We will also be at The Living North Essence of Christmas Fair again at York Racecourse 15-17 November.


Saturday, 25 May 2013

Introduction to AGA cooking


Are you new to AGA cooking?

These free and informative demonstrations are aimed at people who are thinking about buying an AGA, or have moved into a house that already has an AGA cooker.

The demonstrations are a great way to learn the basic techniques of AGA cooking and give an insight into the wonderful world of AGA by the experts! 

Dates: Wednesday 5th June / Thursday 1st August

Time: 7.15pm

Places are free, however you must call or email us to reserve your place.




Thursday, 23 May 2013

Malton Food Festival


Saturday morning dawned and the first thing that came to mind was the phrase 'man the lifeboats'. The weather forecast had, for once been correct, and it was pouring with rain. Over 150 of us stand holders bravely set up in spite of the conditions. We were fortunate enough to be situated next to 'The Greedy Bassett Kitchen'. As you can see from the picture they had come with a ready made Ark. So not only did they supply delicious refreshments but also a rescue boat should the rain continue to fall! 

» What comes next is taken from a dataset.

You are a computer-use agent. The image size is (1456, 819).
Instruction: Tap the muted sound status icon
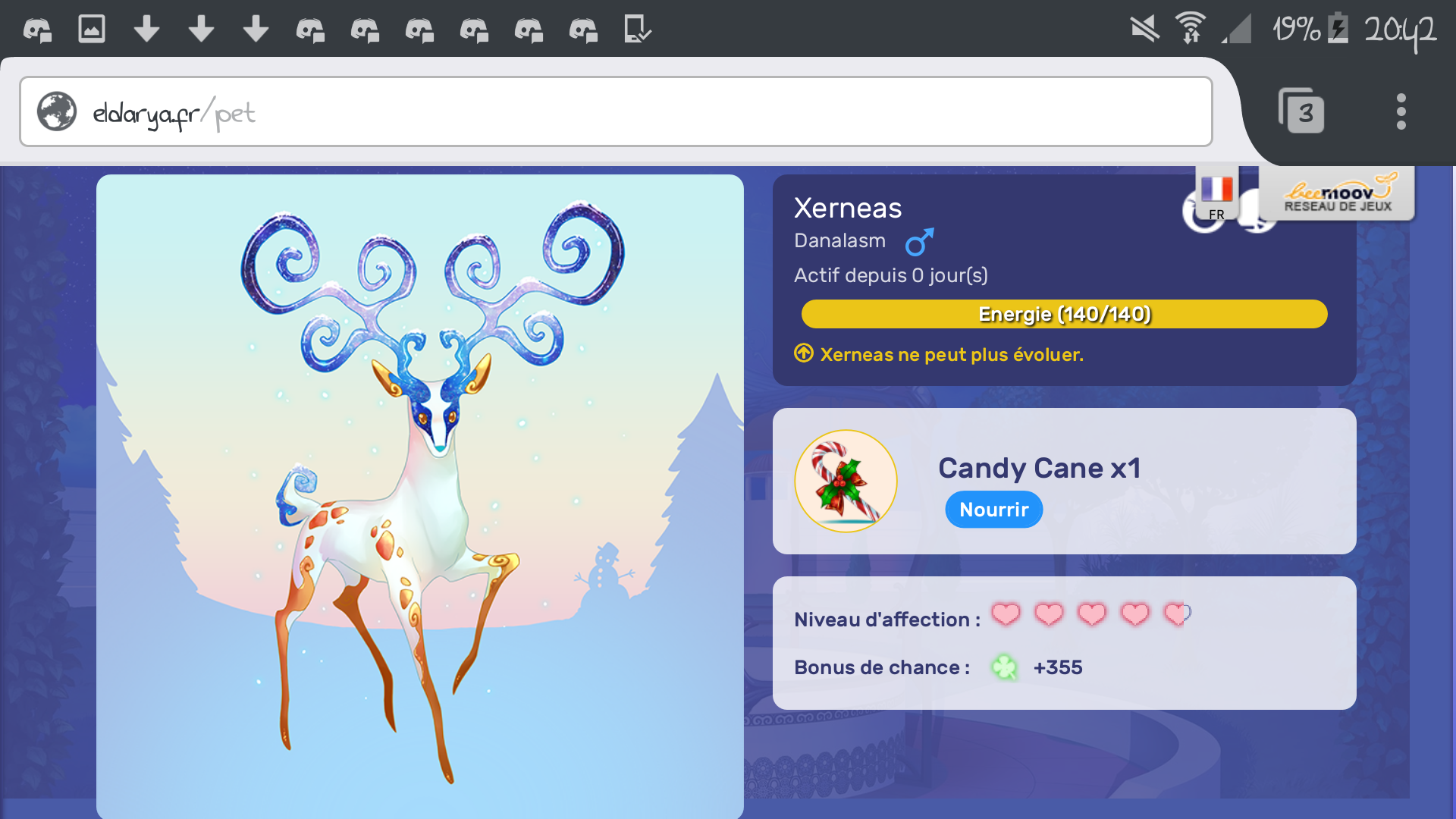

Thankfully the weather soon brightened up and the visitors flooded in. We did a good trade on cookery books and  'Mrs Madden' aprons. We were lucky enough to have a visit from Mrs (and Mr) Madden - it is nice to be ale to introduce customers to the very lady that makes these lovely pinnies! www.mrsmaddenmakes.co.uk The aprons made a colourful and ever changing display around our show trailer. Bev Madden can embroider any ditty on to her beautiful aprons. She also has a new line in customised carrier bags, for both private individuals and other businesses. Cake makers and tearooms have been especially interested in her wares that can be used to promote their brands. One customer on the day was Veronica of 'Fairly Scrumptious' who bought a lovely green spotty 'do my buns look big in this?' Apron!

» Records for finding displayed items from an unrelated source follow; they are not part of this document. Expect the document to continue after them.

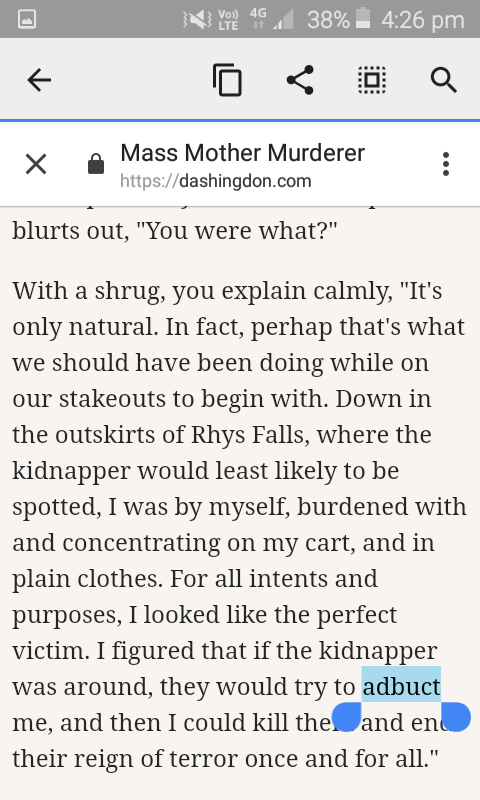Tap the Mass Mother Murderer page title
This screenshot has height=800, width=480.
pyautogui.click(x=243, y=153)
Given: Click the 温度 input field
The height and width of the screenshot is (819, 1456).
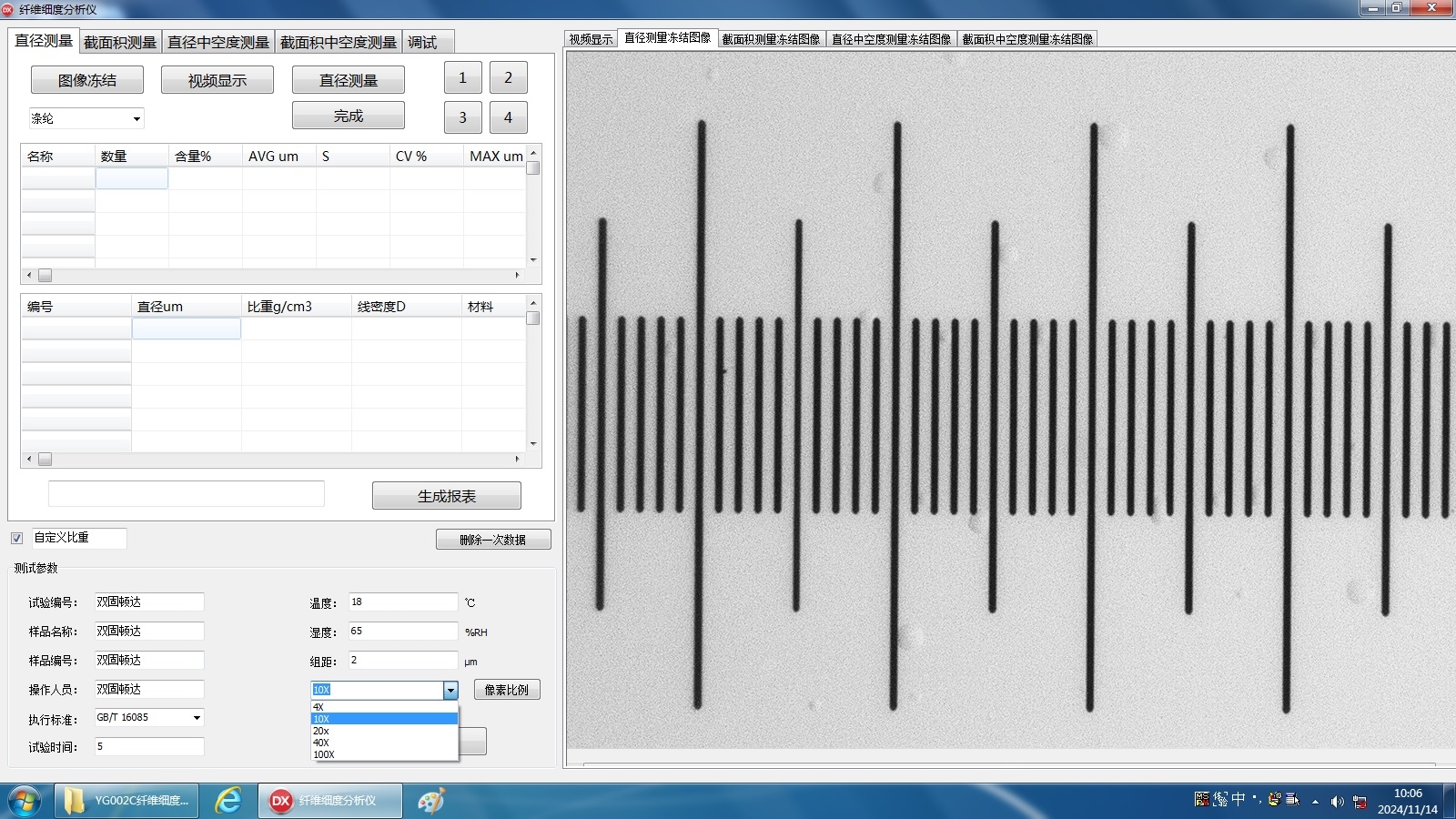Looking at the screenshot, I should coord(402,602).
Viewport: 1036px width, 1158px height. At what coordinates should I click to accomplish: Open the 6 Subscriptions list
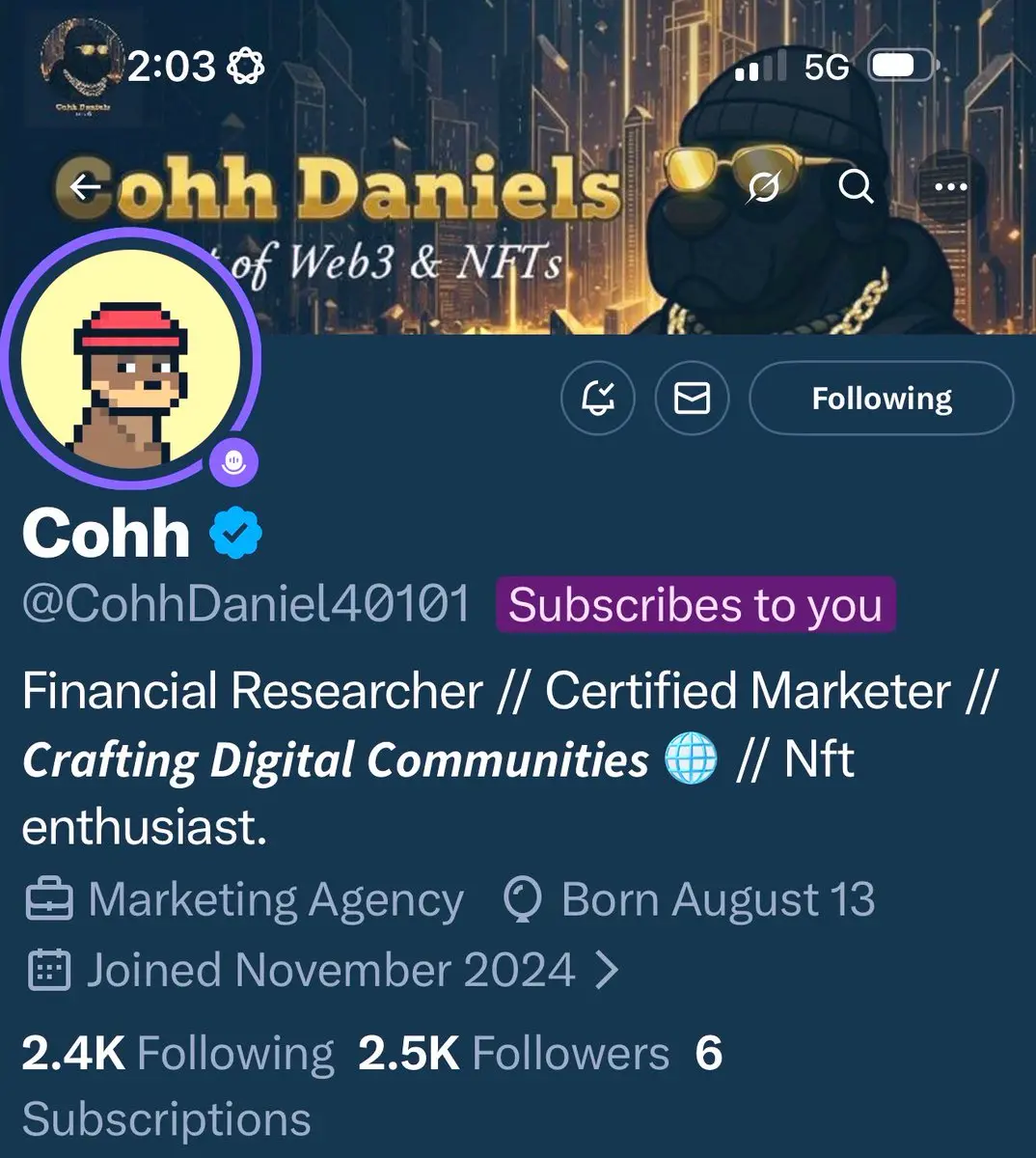coord(372,1086)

A gala dinner was held in the Milton Rooms on the Saturday evening. A very brave Phil Leverington of Flint and Flame took up the challenge of rustling up a six-course extravaganza that would withstand the judgment of one of the country's top chefs, Antonio Carluccio.  Brave and intrepid was probably the word as Phil had only a temporary kitchen, stocked with two Falcon cookers, and a completely  'new to him' support team on kind loan from the Cleveland Tontine and extra pairs of hands from The Talbot Hotel Malton. We needn't have worried the meal was a complete success, delicious food and hilarious interjections from Antonio on the microphone. Included in which was his description of the tender mutton we were eating as merely 'experienced lamb'! Montes Wines kept the liquid refreshments flowing and the Milton Rooms had been tastefully bedecked with bunting and fairy lights to provide a convivial atmosphere.



 
A host of top chefs took it in turns to demonstrate to a packed cookery theatre on both the Saturday and Sunday. Our Falcon cookers were complimented by the chefs, who are often tasked to cook up a demonstration feast on nothing more than an aged 'baby belling'!

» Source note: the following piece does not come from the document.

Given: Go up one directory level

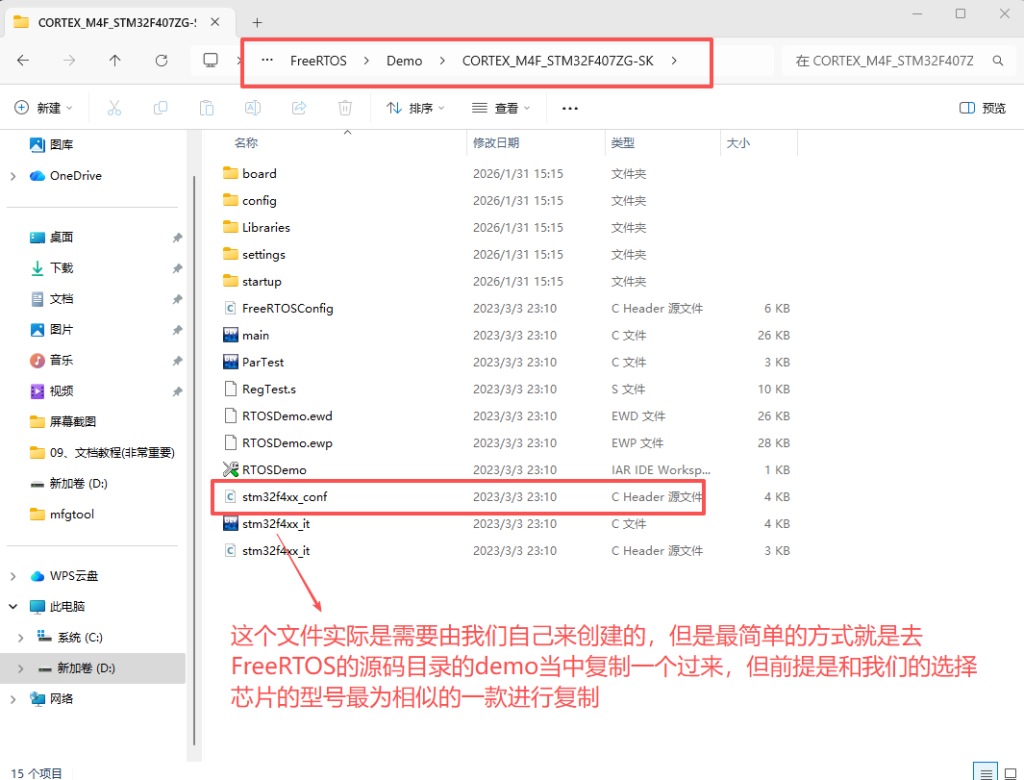Looking at the screenshot, I should tap(115, 60).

Finally a huge thank you must go to Tom and Alice Naylor-Leyland and their family, to Jan, Deb and all at the Fitzwilliam estate, plus the tremendous efforts of an army of volunteers, all of whom ensured the success of the 2013 Malton Food Festival.


Monday, 13 May 2013

Malton Food Festival

We are excited to attend the Antonio Carluccio Charity Gala Dinner at this year’s Malton Food Festival.

Antonio will be using one of Country Warmth’s Falcon cookers to cook up a storm in The Milton Rooms on Saturday 18th May.

This special event hosted by Sir Philip and Lady Isabella, is a great opportunity to watch such a talented chef do what he does best. Guests will enjoy a sumptuous four-course dinner served with Montes wines.

We hope the event raises lots of money for charity.

For more information visit www.maltonfoodfestival.co.uk


Tuesday, 7 May 2013

Friday, 3 May 2013

COOK UP A SUMMER FEAST

Looking ahead to warmer temperatures and lighter nights. We suggest ideas for alfresco dining making good use of fresh fish and the seasonal glut of vegetables. Pop open the proseco and party on!

Cooking up a summer feast demonstration is on Wednesday 15th May from 10.30am.